The first two main chapters are concerned with development of the Gothic genre by tracing their embryological origins through the influence of preformist and epigenetic discourse from contemporaneous scientific and religious perspectives. In the three remaining chapters, the author shifts the focus to more epigenetic literary works that were published during the mid and late stage of the Gothic period, which is more demonstrative of epigenetic literature. Chapter Four turns to the first edition of Mary Shelley’s Frankenstein (1816), highlighting Shelley’s concerns with origins and monstrosity. Edelman uncovers the embryological contexts of Frankenstein to argue for the aesthetic success of the Gothic genre and how the novel was conceptualised. Much of this chapter reiterates previous studies of Frankenstein in which the embryological context has been discussed extensively. However, this chapter provides a detailed explication of these contexts. Chapter Five directs the focus to Charles Robert Maturin’s Melmoth the Wanderer (1820), published two years after Frankenstein, as an illustration of the conflict between preformation and epigenesis and the clash of superstition/science, and mechanic/organic. The discussion of Melmoth establishes an explicit connection with embryological discourses whereas with Frankenstein, as Edelman argues, the links are implicit. The frame narrative of Melmoth intertwines aesthetically with the theme of human generation, supported by the novel’s own self-reflexivity. This chapter supports the premise of the study quite strongly as direct connections are made between the text’s aesthetics and relevant theories and is exemplary in its unique reading of an understudied Gothic text. Chapter Six moves on to James Hogg’s The Private Memoirs and Confessions of a Justified Sinner (1824), and, in contradistinction to the previous three works, argues for an anti-preformationist narrative through the Calvinist context of the plot, which emphasises the theology of double-predestination. The novel is posited as an allegory of biological preformation, supporting a progressive and positive view of epigenesis through the main character’s loss of identity.

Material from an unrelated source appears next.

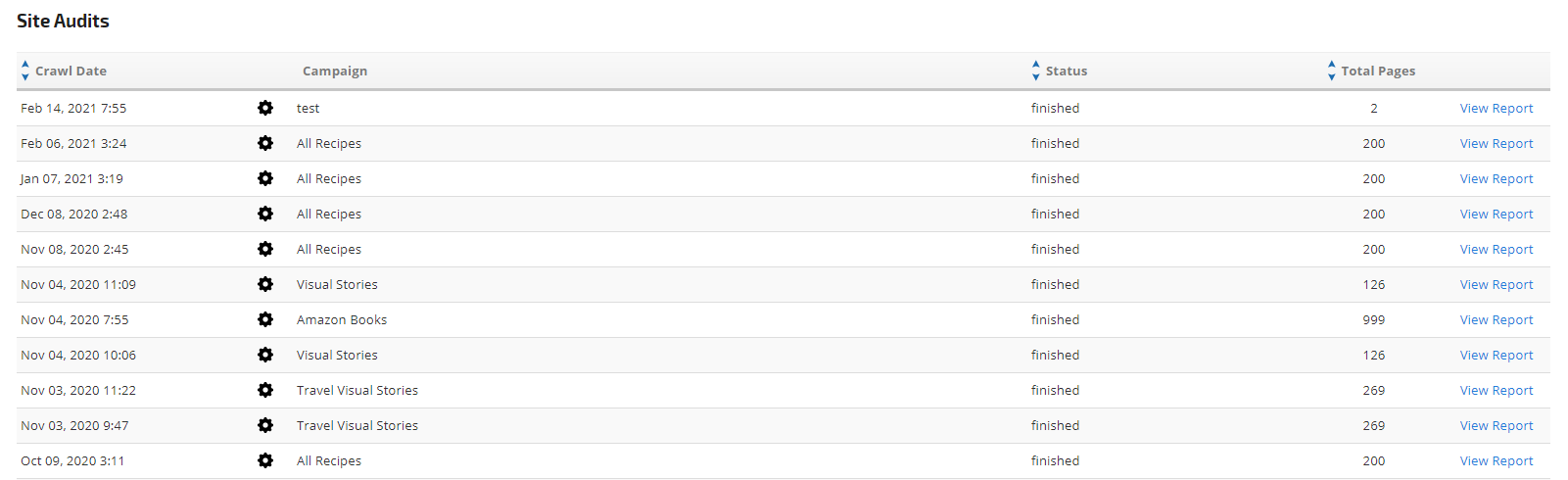Click gear icon on Nov 03, 2020 11:22 row
Image resolution: width=1568 pixels, height=480 pixels.
coord(265,390)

Edelman’s study concludes with a discussion of ‘Gothic Offspring’ (169), arguing that the multiple forms of the Gothic are easily traceable due to its emphasis on essential questions concerning origins, which morph alongside the development of reproductive sciences. This claim is not entirely convincing as it homogenises the forms of the Gothic to ‘fundamental biological and aesthetic concerns’ (169). The Gothic is presented as an embryonic source with descendants, which plays into the theme of reproduction, but does not fully consider the variations and proliferations of the Gothic or problematise the notion of the Gothic itself. Perhaps further studies can consider texts – to play upon the genesis metaphor – that are ‘regenerated’ by foundational Gothic works. Nonetheless, the author’s delineation provides a coherent timeline of Gothic works characterised as epigenetic.

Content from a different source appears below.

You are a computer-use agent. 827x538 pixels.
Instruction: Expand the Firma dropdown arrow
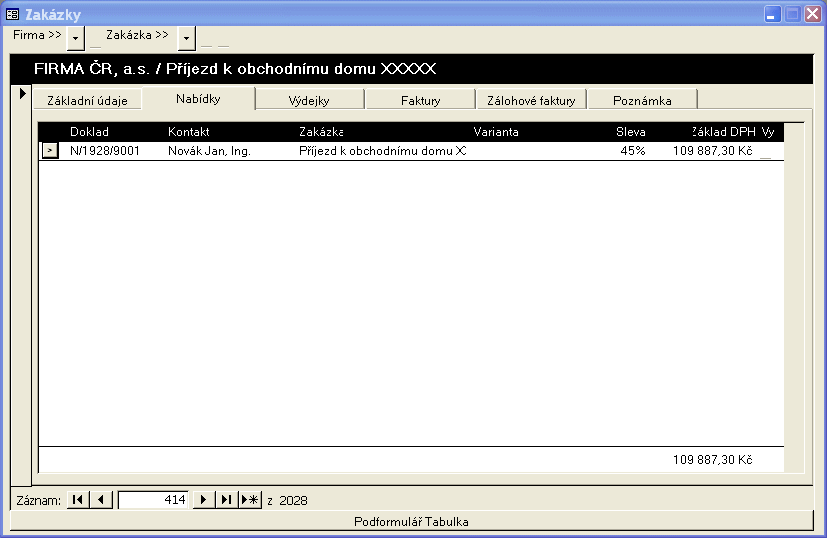[x=77, y=38]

Overall, Embryology and the Rise of The Gothic Novel is an interesting and well-researched monograph, offering original insights into the development of the Gothic alongside eighteenth-century embryological discourses. It provides a critical and informative literary-scientific perspective into well-known as well as understudied texts of Gothic literature. I recommend it as a reference for eighteenth-century Gothic fiction, specifically for researchers interested in epigenetic literature and embryological discourses.